Post offices come in two flavors: Classified, which refers to offices that are operated by post office personnel; and contract -- operated by contractors paid a fixed or percentage-of-revenue amount by USPS. Such are called CPUs -- Contract Postal Units.
Contract offices are convenient for locations that couldn't support the full-time salary and infrastructure cost of a full post office (like Broad Channel, Queens, NY); or as a supplemental location to a busy post office for the sale of stamps and the mailing of packages with basic services (such as in Flatbush, Brooklyn, NY, which effectively features two post office locations within 250 feet, and another two blocks down the road). Newer and rapidly growing cities frequently feature more contract units than actual post offices, since it costs less to operate one than to build and open a new classified office (see St. Augustine, FL, among dozens of cities in Florida). Still more have operated in the community for decades, and continue as the sole operations in a given community (as in Center Tuftonboro, NH, which operates in the general store which has been around since 1822).
The latter are a special type of CPU, known as a CPO (Community Post Office); before 1971, they were known as rural branches / stations. Such have been featured in previous posts on this blog -- namely An Actually Colorful Post Office [Hawi, Hawai'i] and Big Island, Small Office [Ninole, Hawai'i].

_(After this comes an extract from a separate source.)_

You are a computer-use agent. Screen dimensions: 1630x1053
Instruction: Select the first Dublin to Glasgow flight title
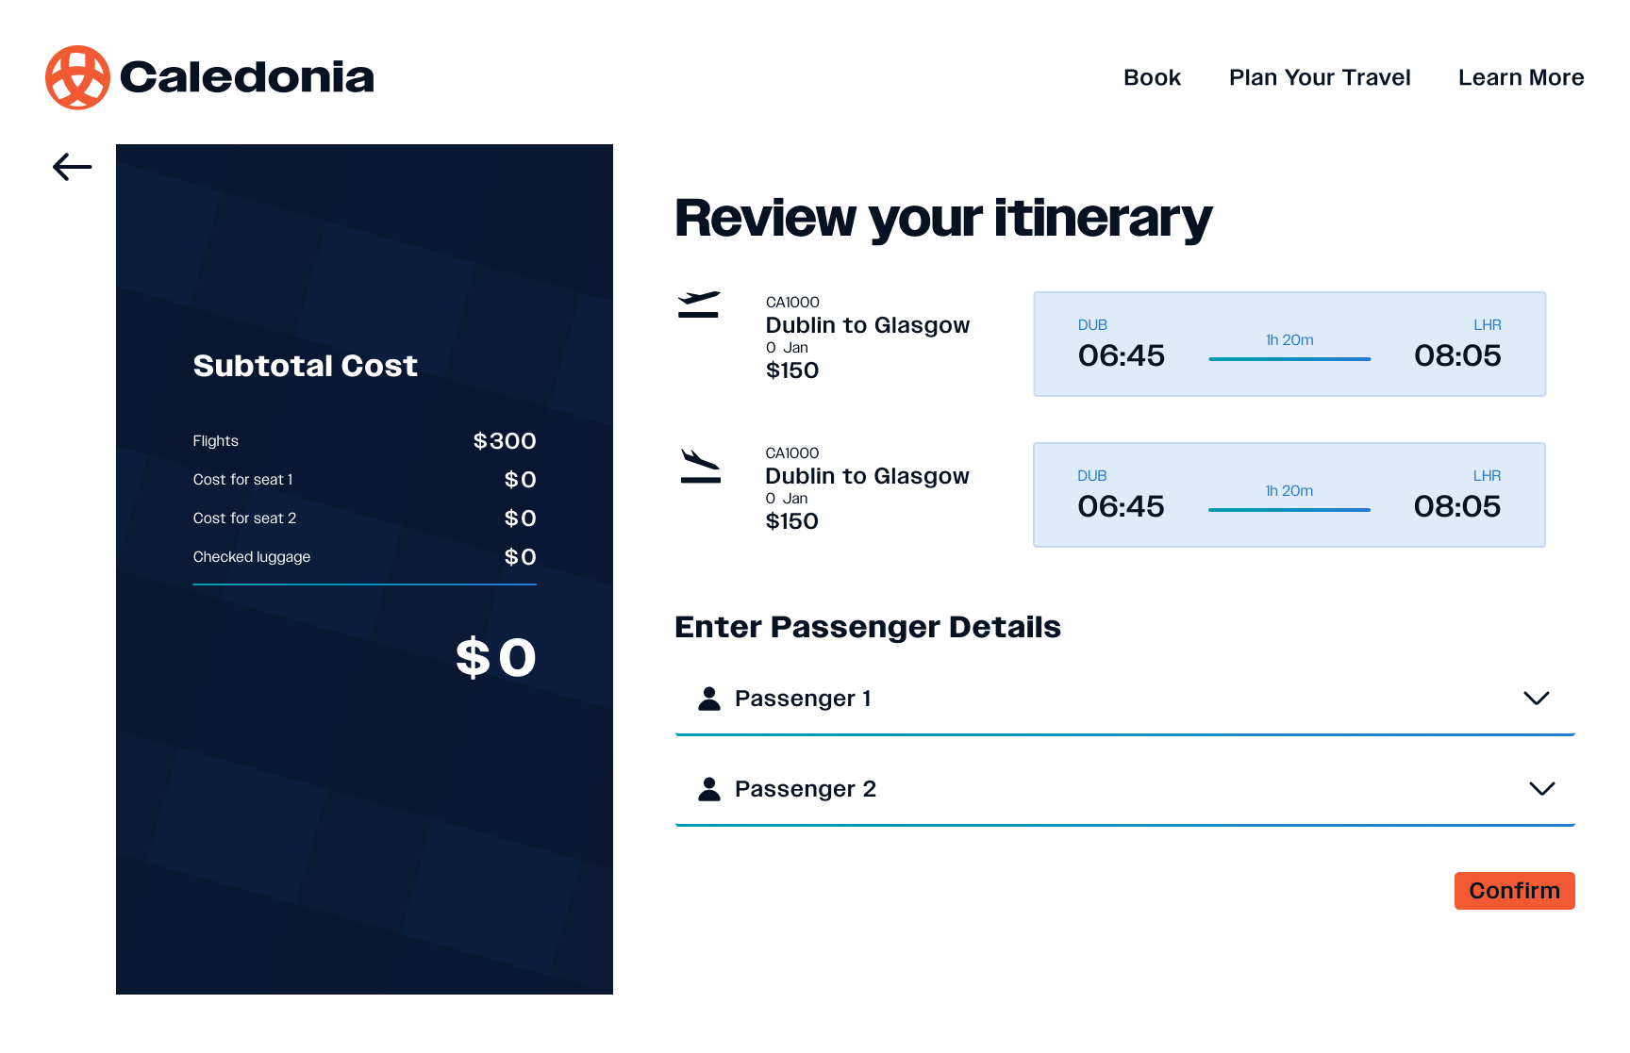[867, 325]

Generally speaking, there's a clear distinction between the two varieties of offices. However, I have come across a few post offices which have "switched flavors" while remaining in the same location. Like neutrinos, I suppose.
In this instance, the Post Office took over a contract operation, and now runs it with USPS personnel. Sometimes such a transition occurs due to fraudulent bookkeeping or other violations on the part of the contractor (though in this instance, I don't know the cause). Honolulu, Hawai'i's Uptown Station had a creative approach to saving material during the change:
The Bronx, New York's Bathgate Station was originally a classified post office and is close to the Tremont Station. Perhaps too close. Instead of closing the office, the facility is run as a service to the community under contract, and the contractors provide a few additional business services:
The Franklin, Tennessee Five Points Station looks and feels like a real post office, because it is one. Well, was one. See for yourself [in this Wikipedia photo]:
This facility, which dates to 1926, earned itself a spot on the 11 Most Endangered Historic Places 1991, by the National Trust for Historic Preservation. As the town had expanded, the post office needed more space to operate. It built a new facility on the outskirts of the town, but contracted out the downtown post office operations to keep the building functional. Other local cultural operations now make their home there.